● **WHAT TO WORK ON**: Find "This screenshot has width=956, height=507." in the entries below; copy that line through the last, exactly, with no pictures.

MATERIAL SHOWN: Begin

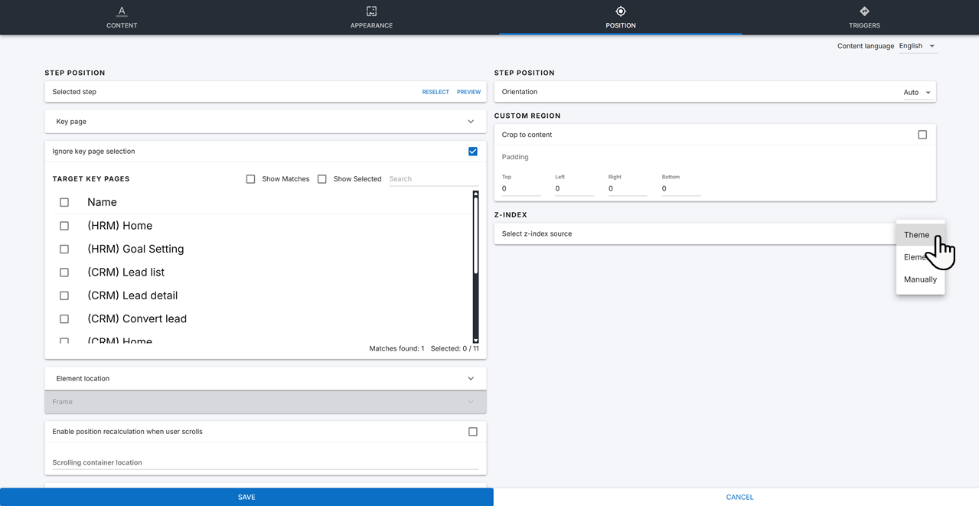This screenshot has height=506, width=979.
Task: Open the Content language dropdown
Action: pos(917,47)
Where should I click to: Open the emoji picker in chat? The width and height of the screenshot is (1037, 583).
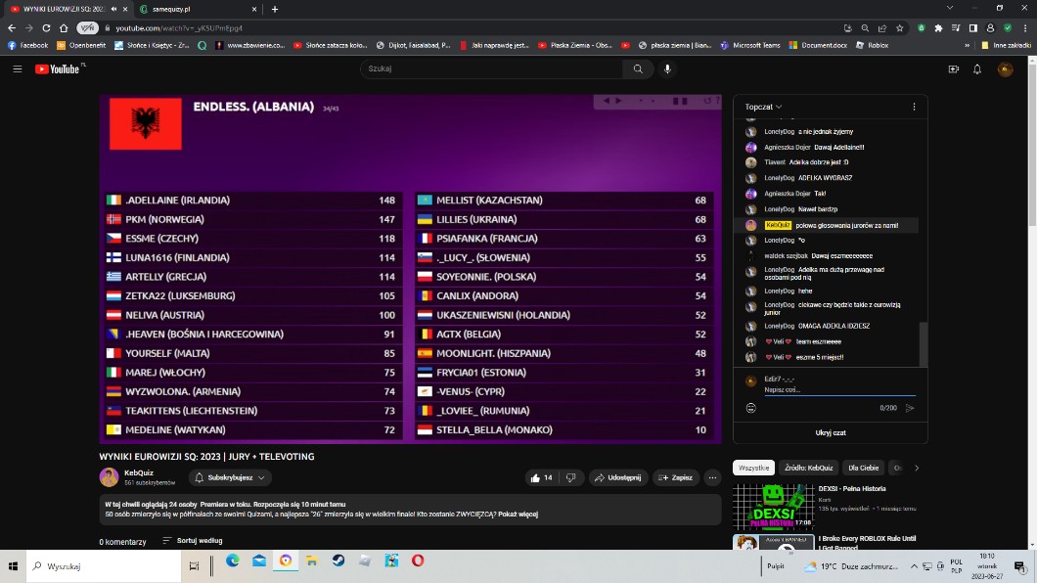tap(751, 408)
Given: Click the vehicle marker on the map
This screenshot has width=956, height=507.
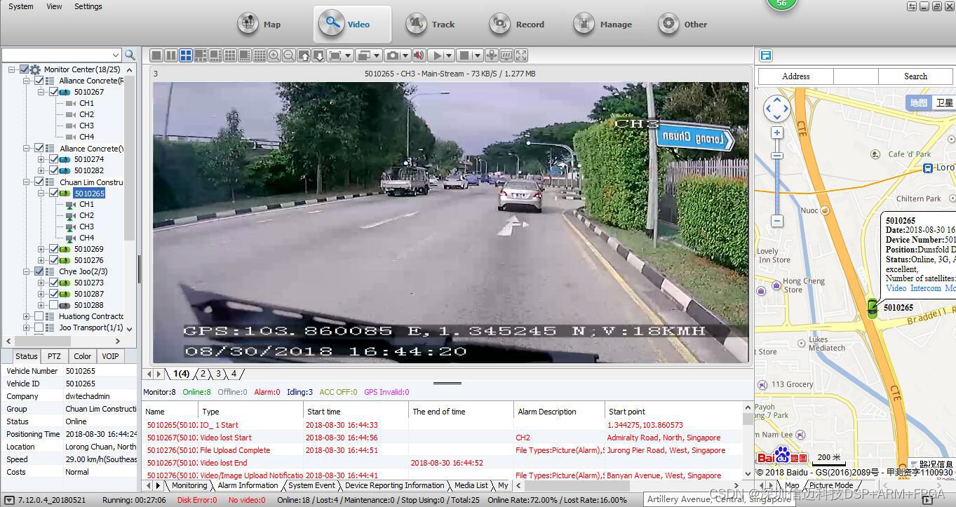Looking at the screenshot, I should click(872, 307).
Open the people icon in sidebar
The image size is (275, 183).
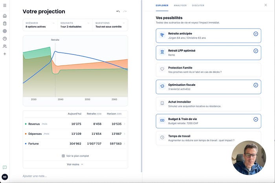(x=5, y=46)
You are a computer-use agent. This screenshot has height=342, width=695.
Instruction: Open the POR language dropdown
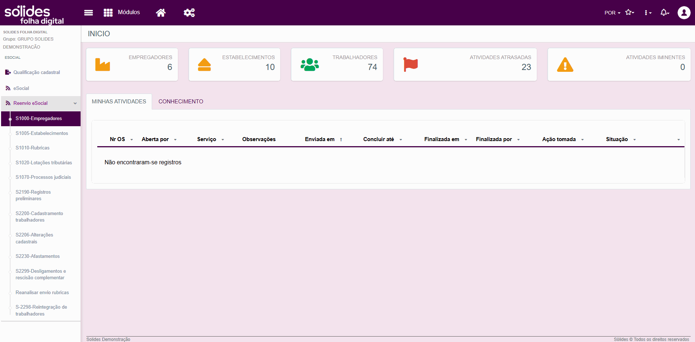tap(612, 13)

MATERIAL SHOWN: End

● **RESPONSE**:
This screenshot has width=956, height=507.
Looking at the screenshot, I should click(872, 307).
Open the people icon in sidebar
The image size is (275, 183).
(x=5, y=46)
You are a computer-use agent. This screenshot has height=342, width=695.
Instruction: Open the POR language dropdown
tap(612, 13)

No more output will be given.